It’s also of the most innovative SSDs here
when it comes to the hardware on the inside. The 840 Pro is powered by an
ARM-based controller called the Samsung MDX, and it has three processing cores.
The NAND on the inside is based on MLC technology, like four of the other
drives here, but it’s made on a 21nm manufacturing process – efficient by
today’s standards.
The specification proved potent in almost
every one of our benchmarks. The Samsung’s AS SSD sequential read and write
results of 532MB/s and 504MB/s are the best of any drive here, and it’s at the
top of the table with its 4KB read speed of 37MB/s. It’s the second-quickest
drive on test when it comes to writing 4KB files too, and it only faltered when
reading 4KB-64 files, with a poor score of 281MB/s.
If
you’re looking for a high-end, then look no further
The 840 Pro picked up speed in the
CrystalDiskMark tests. It topped our results table in six out of the eight
benchmarks, with its sequential read and write scores of 548MB/s and 527MB/s
particularly impressive. It only fell behind when writing 4KB and 4KB-32 files
but even then, its scores of 137MB/s and 369MB/s are barely behind this test’s
slickest SSDs.
The Samsung returned an impressive set of
scores in the ATTO Disk Benchmark tests too. Its minimum read and write scores
of 71MB/s and 63MB/s are the best here, and it’s the same story when it comes
to maximum speeds: the Samsung’s 559MB/s score is on a par with the OCZ Vector,
and its top write speed of 536MB/s is 1MB of its nearest rival, the Vector.
Those impressive ATTO results translated to
average read and write scores of 447MB/s and 410MB/s. the former is the best
here, and the latter is only second to the OCZ’s 426MB/s result.
Samsung’s drive includes a generous
five-year warranty, and we’ve very little to complain about. If we’re
nit-picking, it’s that the slick box doesn’t include a 2.5” to 3.5” bracket, so
one will have to be bought separately to use this drive inside a PC.

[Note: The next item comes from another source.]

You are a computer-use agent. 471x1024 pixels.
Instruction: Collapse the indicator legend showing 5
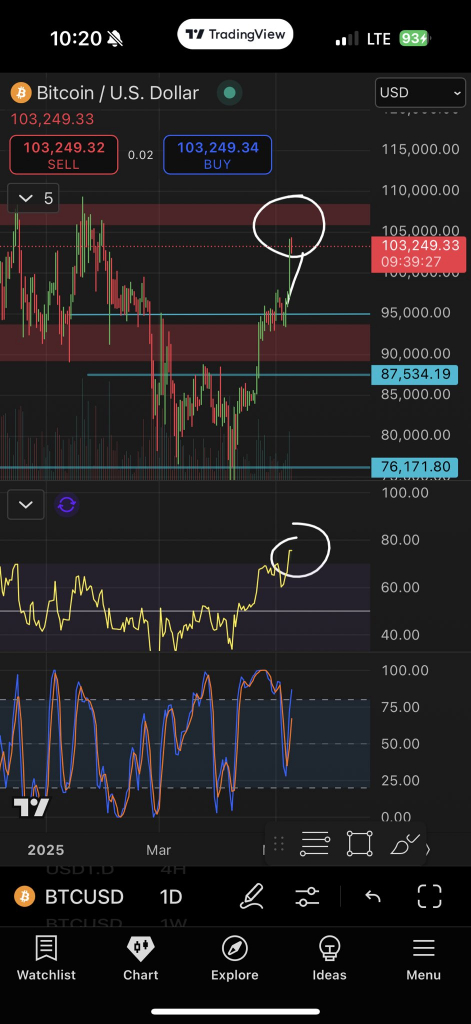(33, 199)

We’d expect a drive with this sort of speed
to break the bank, but the Samsung costs $270, which works out at a reasonable
75p-per-gigebyte. It’s barely any more expensive than some of its rivals this
month, then, and it’s the quickest SSD on test in almost all of our tests. If
you’re looking for a high-end SSD, then look no further: the Samsung 840 Pro is
the drive to buy.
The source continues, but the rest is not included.